I compiled this with gcc 4.8.4, using the following command line (the -mcx16 is needed to do atomic ops on the >1 word pointer_t):

g++ -std=c++11 michael-scott.cc -o michael-scott -mcx16 -lpthread -ggdb -O0

Finally, using valgrind 3.10.1 (note the Address 0x5c0b058 is 24 bytes inside a block of size 32 free'd):


$ valgrind ./michael-scott
==12588== Memcheck, a memory error detector
==12588== Copyright (C) 2002-2013, and GNU GPL'd, by Julian Seward et al.
==12588== Using Valgrind-3.10.1 and LibVEX; rerun with -h for copyright info
==12588== Command: ./michael-scott
==12588==
==12588== Thread 2:
==12588== Invalid read of size 8
==12588== at 0x401CEE: std::atomic::pointer_t>::load(std::memory_order) const (atomic:209)
==12588== by 0x4017B4: queue_t::enqueue(empty) (michael-scott.cc:76)
==12588== by 0x4011BB: slow_thread() (michael-scott.cc:127)
==12588== by 0x402EB8: void std::_Bind_simple::_M_invoke<>(std::_Index_tuple<>) (functional:1732)
==12588== by 0x402E12: std::_Bind_simple::operator()() (functional:1720)
==12588== by 0x402DAB: std::thread::_Impl >::_M_run() (thread:115)
==12588== by 0x50FF7AF: ??? (in /nix/store/6vz6baw7wc26bp2c2i2lpip1z9yvcw0c-gcc-4.8.4/lib/libstdc++.so.6.0.19)
==12588== by 0x4E3A483: start_thread (in /nix/store/6k9z1sfl7kghmagwd205k3i81pbcw57s-glibc-2.21/lib/libpthread-2.21.so)
==12588== by 0x595204C: clone (in /nix/store/6k9z1sfl7kghmagwd205k3i81pbcw57s-glibc-2.21/lib/libc-2.21.so)
==12588== Address 0x5c0b058 is 24 bytes inside a block of size 32 free'd
==12588== at 0x4C290B1: operator delete(void*) (in /nix/store/rgxnhg1wpqzvjslyzk47z3www5clfc0l-valgrind-3.10.1/lib/valgrind/vgpreload_memcheck-amd64-linux.so)
==12588== by 0x401BE6: queue_t::dequeue(empty*) (michael-scott.cc:111)
==12588== by 0x40123A: main (michael-scott.cc:143)
==12588==
==12588==
==12588== HEAP SUMMARY:
==12588== in use at exit: 64 bytes in 2 blocks
==12588== total heap usage: 5 allocs, 3 frees, 456 bytes allocated
==12588==
==12588== LEAK SUMMARY:
==12588== definitely lost: 0 bytes in 0 blocks
==12588== indirectly lost: 0 bytes in 0 blocks
==12588== possibly lost: 0 bytes in 0 blocks
==12588== still reachable: 64 bytes in 2 blocks
==12588== suppressed: 0 bytes in 0 blocks
==12588== Rerun with --leak-check=full to see details of leaked memory
==12588==
==12588== For counts of detected and suppressed errors, rerun with: -v
==12588== ERROR SUMMARY: 2 errors from 1 contexts (suppressed: 1 from 1)
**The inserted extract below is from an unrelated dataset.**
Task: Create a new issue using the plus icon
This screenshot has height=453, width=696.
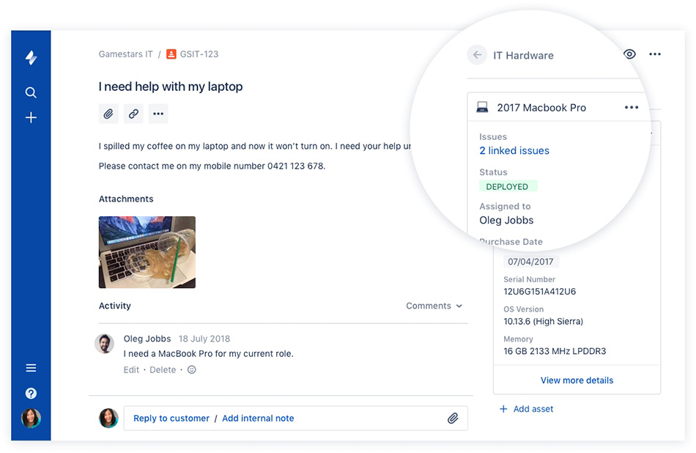Action: (x=31, y=117)
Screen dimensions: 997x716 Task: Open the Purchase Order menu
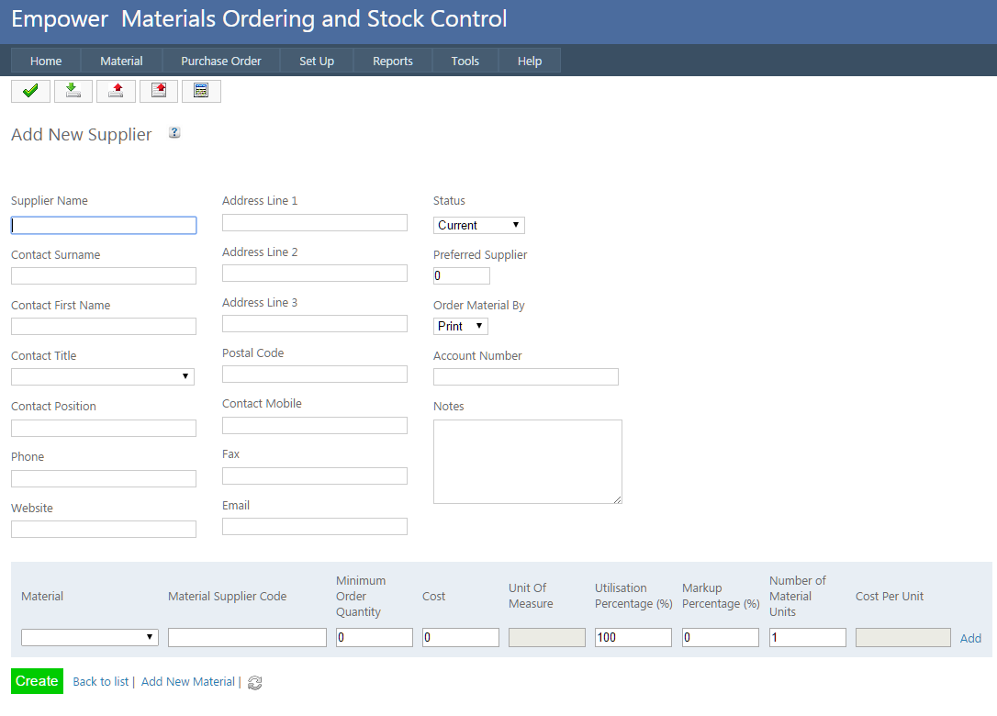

So, there you have it: Don't use an unmodified Michael-Scott queue when doing manual memory management!

Update 1

I heard back from one of the authors of the paper. At the time of the paper, it was acknowledged that releasing memory for general use/back to the OS was still an open problem. The free in the algorithm is meant to represent a function putting the node back on to a locally-maintained special-use free list and not the partner to malloc. This is mentioned briefly in the paper ("We use Treiber’s simple and efficient non-blocking stack algorithm to implement a non-blocking free list."), but I didn't realize that implied the memory wouldn't be used for anything else. So under those circumstances, this algorithm works.

He also pointed me to his more recent paper on hazard pointers (pdf), which provides a general means of truly releasing memory for general use in lock-free or even wait-free algorithms, and shows a modification of the Michael-Scott queue that's safe to use with general use memory allocation/deallocation.